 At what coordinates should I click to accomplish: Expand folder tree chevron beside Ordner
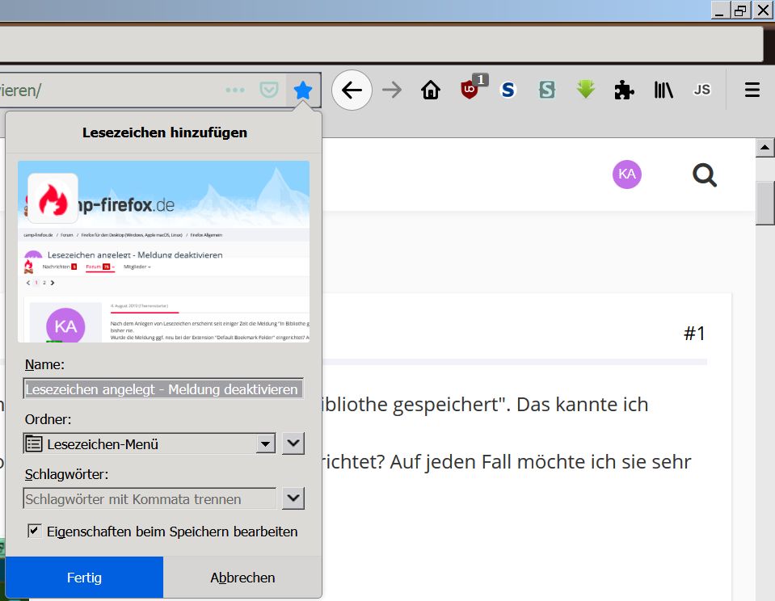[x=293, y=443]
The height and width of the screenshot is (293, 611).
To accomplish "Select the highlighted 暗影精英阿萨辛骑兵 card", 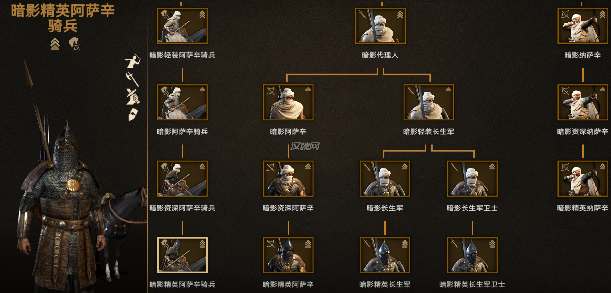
...
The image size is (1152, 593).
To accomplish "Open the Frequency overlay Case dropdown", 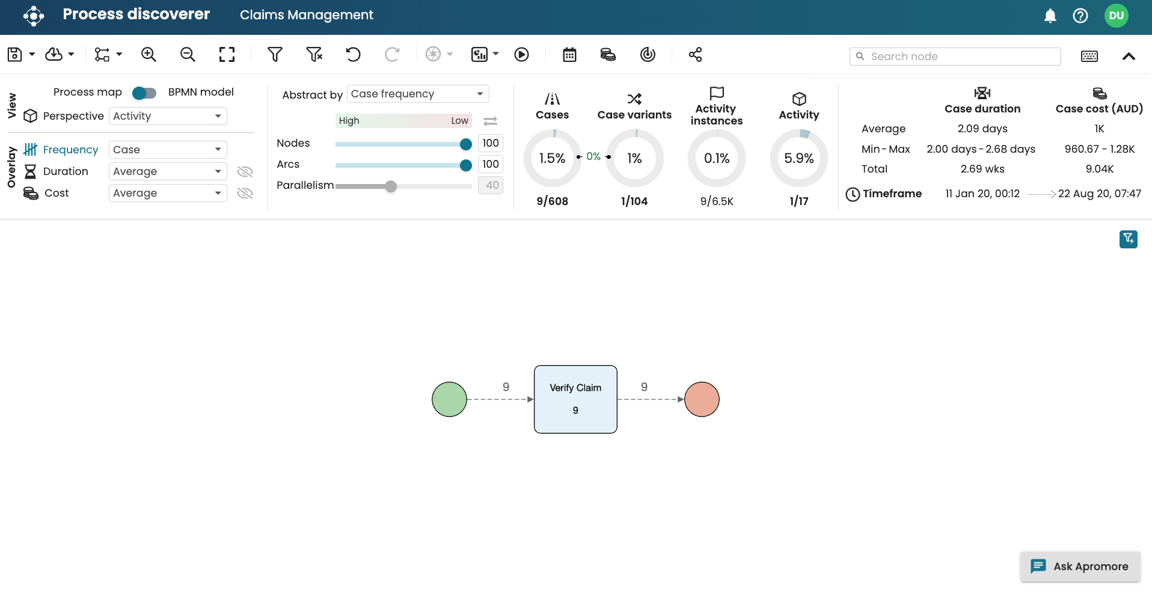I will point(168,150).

_TASK DIRECTIONS_
Quote the lines above exactly, starting with the one that has "At what coordinates" and ending with the one that has "the highlighted 暗影精英阿萨辛骑兵"; drop the pictures and include nothing else.

_ANSWER TO THE PROBLEM_
 At what coordinates should I click to accomplish: Expand folder tree chevron beside Ordner
[x=293, y=443]
The height and width of the screenshot is (293, 611).
To accomplish "Select the highlighted 暗影精英阿萨辛骑兵 card", 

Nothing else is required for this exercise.